- [What to produce] Copy the lines below exactly as they appear.

- [Data provided]

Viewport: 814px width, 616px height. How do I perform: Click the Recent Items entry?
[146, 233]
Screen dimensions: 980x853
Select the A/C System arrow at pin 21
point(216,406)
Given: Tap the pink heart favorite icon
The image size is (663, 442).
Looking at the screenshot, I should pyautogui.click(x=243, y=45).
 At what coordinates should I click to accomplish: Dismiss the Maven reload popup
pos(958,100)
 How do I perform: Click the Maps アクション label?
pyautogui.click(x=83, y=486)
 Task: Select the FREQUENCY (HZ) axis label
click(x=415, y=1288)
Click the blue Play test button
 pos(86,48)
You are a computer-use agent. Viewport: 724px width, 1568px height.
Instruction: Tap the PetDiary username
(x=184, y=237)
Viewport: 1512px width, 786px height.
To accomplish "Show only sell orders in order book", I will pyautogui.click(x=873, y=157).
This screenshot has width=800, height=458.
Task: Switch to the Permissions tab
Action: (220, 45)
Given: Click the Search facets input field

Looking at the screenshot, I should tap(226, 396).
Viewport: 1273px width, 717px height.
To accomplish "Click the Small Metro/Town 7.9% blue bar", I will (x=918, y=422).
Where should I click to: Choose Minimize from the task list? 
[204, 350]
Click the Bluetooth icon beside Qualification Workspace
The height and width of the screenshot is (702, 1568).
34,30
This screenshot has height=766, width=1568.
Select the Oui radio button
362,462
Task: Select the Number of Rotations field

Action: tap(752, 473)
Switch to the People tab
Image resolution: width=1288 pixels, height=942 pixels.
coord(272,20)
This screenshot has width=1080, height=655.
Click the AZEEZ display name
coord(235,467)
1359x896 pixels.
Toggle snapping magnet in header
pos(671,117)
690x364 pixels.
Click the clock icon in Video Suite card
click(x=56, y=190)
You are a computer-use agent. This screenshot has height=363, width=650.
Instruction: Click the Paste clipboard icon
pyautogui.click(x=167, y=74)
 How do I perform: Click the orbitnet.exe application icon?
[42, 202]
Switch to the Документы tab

- [Output]
Viewport: 814px width, 616px height. How do I perform: Click the Recent Items entry?
[146, 233]
Screen dimensions: 980x853
Select the A/C System arrow at pin 21
point(216,406)
Given: Tap the pink heart favorite icon
The image size is (663, 442).
Looking at the screenshot, I should pyautogui.click(x=243, y=45).
 At what coordinates should I click to accomplish: Dismiss the Maven reload popup
pos(958,100)
 How do I perform: Click the Maps アクション label?
pyautogui.click(x=83, y=486)
 Task: Select the FREQUENCY (HZ) axis label
click(x=415, y=1288)
Click the blue Play test button
 pos(86,48)
You are a computer-use agent. Viewport: 724px width, 1568px height.
Instruction: Tap the PetDiary username
(x=184, y=237)
Viewport: 1512px width, 786px height.
To accomplish "Show only sell orders in order book", I will pyautogui.click(x=873, y=157).
This screenshot has width=800, height=458.
Task: Switch to the Permissions tab
Action: (220, 45)
Given: Click the Search facets input field

Looking at the screenshot, I should tap(226, 396).
Viewport: 1273px width, 717px height.
To accomplish "Click the Small Metro/Town 7.9% blue bar", I will (x=918, y=422).
Where should I click to: Choose Minimize from the task list? 
[204, 350]
Click the Bluetooth icon beside Qualification Workspace
The height and width of the screenshot is (702, 1568).
34,30
This screenshot has height=766, width=1568.
Select the Oui radio button
362,462
Task: Select the Number of Rotations field

Action: tap(752, 473)
Switch to the People tab
Image resolution: width=1288 pixels, height=942 pixels.
coord(272,20)
This screenshot has width=1080, height=655.
Click the AZEEZ display name
coord(235,467)
1359x896 pixels.
Toggle snapping magnet in header
pos(671,117)
690x364 pixels.
Click the clock icon in Video Suite card
click(x=56, y=190)
You are a computer-use agent. This screenshot has height=363, width=650.
Instruction: Click the Paste clipboard icon
pyautogui.click(x=167, y=74)
 How do I perform: Click the orbitnet.exe application icon?
[42, 202]
Switch to the Документы tab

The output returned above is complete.